> **What is required**: Quote the entries word for word, from the line containing "You are a computer-use" down to the line containing "(x=1145, y=182)", both of those included. Omit the pictures.

> **Given entries**:

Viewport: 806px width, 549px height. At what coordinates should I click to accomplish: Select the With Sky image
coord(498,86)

==

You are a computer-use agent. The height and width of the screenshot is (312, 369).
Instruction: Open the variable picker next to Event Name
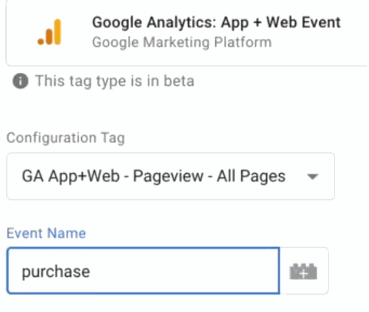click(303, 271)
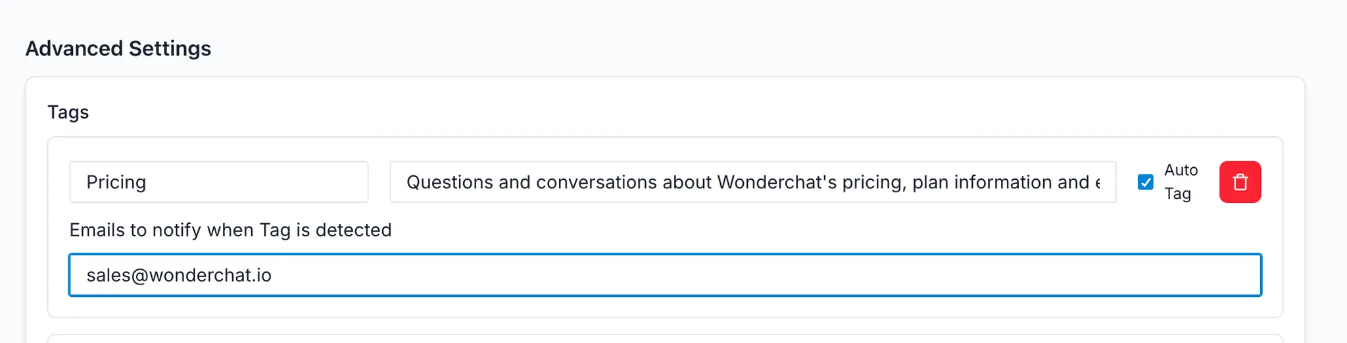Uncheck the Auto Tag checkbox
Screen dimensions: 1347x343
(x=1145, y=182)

> **Reply**:
You are a computer-use agent. The height and width of the screenshot is (312, 369).
Instruction: Open the variable picker next to Event Name
click(303, 271)
Uncheck the Auto Tag checkbox
Screen dimensions: 1347x343
(x=1145, y=182)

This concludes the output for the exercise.